Ich habe ihr die Geschichte erzählt, die, wie gesagt, interessant genug ist, um jederzeit erzählt zu werden. Und ich habe über mein anfängliches Zögern nachgedacht und bin zur Erkenntnis gelangt, dass das weder mit der Bibel etwas zu tun hat, noch mit Adam und Eva, sondern vielmehr mit mir selbst. Ich betrachte mich als Atheist, bzw. genauer, als Agnostiker.
Genauso schlimm wie die Veganer
Das hat ein zwiespältiges Verhältnis zu der Religion zur Folge: Leute wie ich haben das Bedürfnis, sogleich zu betonen, dass wir genauso wenig an die Geschichte von Adam und Eva glauben, wie an das fliegende Spaghettimonster. Es gibt diesen Impuls, uns abzugrenzen; ähnlich, wie das die Vegetarier und Veganer gegenüber den Fleischfressern tun. Man könnte schliesslich für einen Kreationisten gehalten werden; Gott bewahre!
Aber diesen Drang muss man kontrollieren können, fand ich. Und zwar nicht einfach so, sondern mit Souveränität und Gelassenheit.

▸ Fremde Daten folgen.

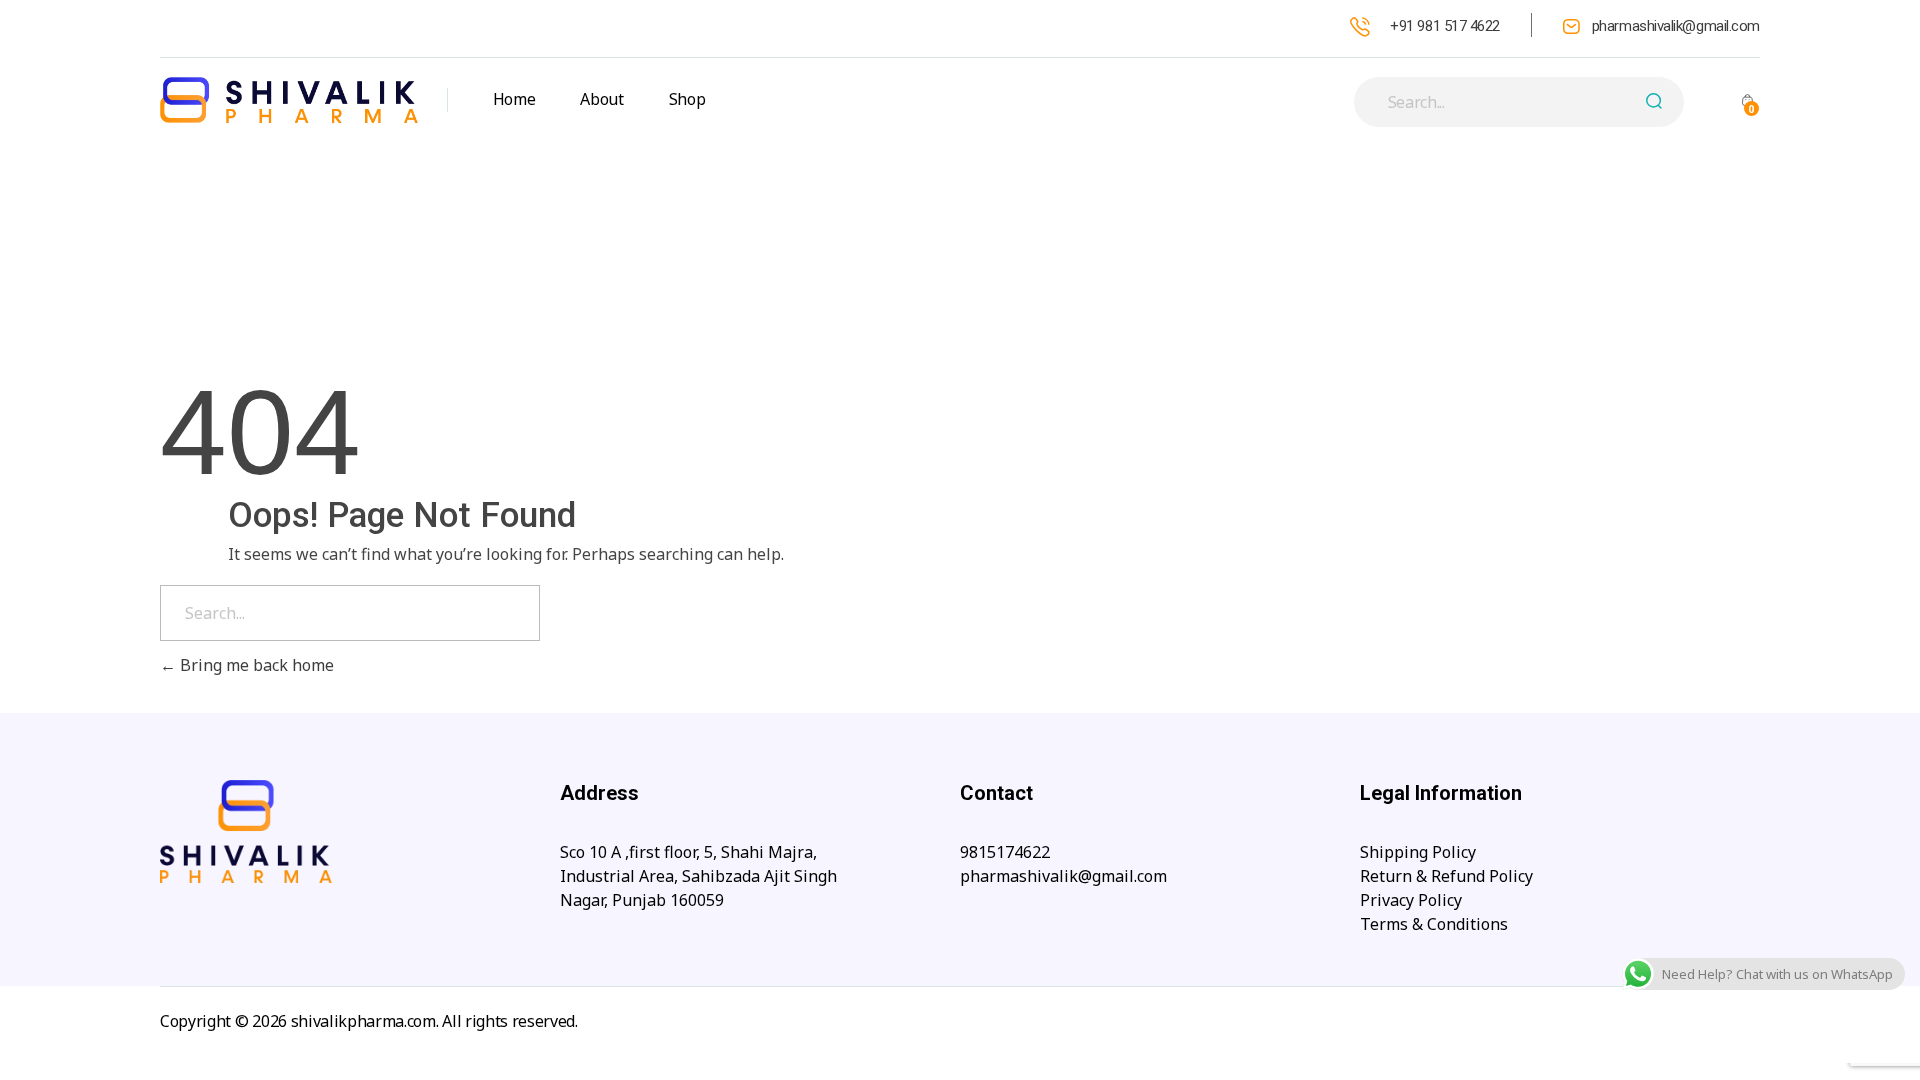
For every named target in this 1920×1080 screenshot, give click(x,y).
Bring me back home (255, 665)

Darum habe ich etwas getan, was ich schon länger vorhatte: Ich habe mir den Podcast Unter Pfarrerstöchtern vorgeknöpft (RSS, iTunes, Spotify, Deezer). Von dem habe ich im Podcast «Zeit Verbrechen» (Der Krimi-Podcast, den man zu Bildungszwecken hört) gehört, weil Sabine Rückert, die stellvertretende Chefredakteurin von «Die Zeit» dort erzählt hat, dass sie mit ihrer Schwester diesen zweiten Podcast bestreitet. Die Schwester heisst Johanna Haberer und ist Professorin für Theologie und Medien an der Universität Erlangen-Nürnberg.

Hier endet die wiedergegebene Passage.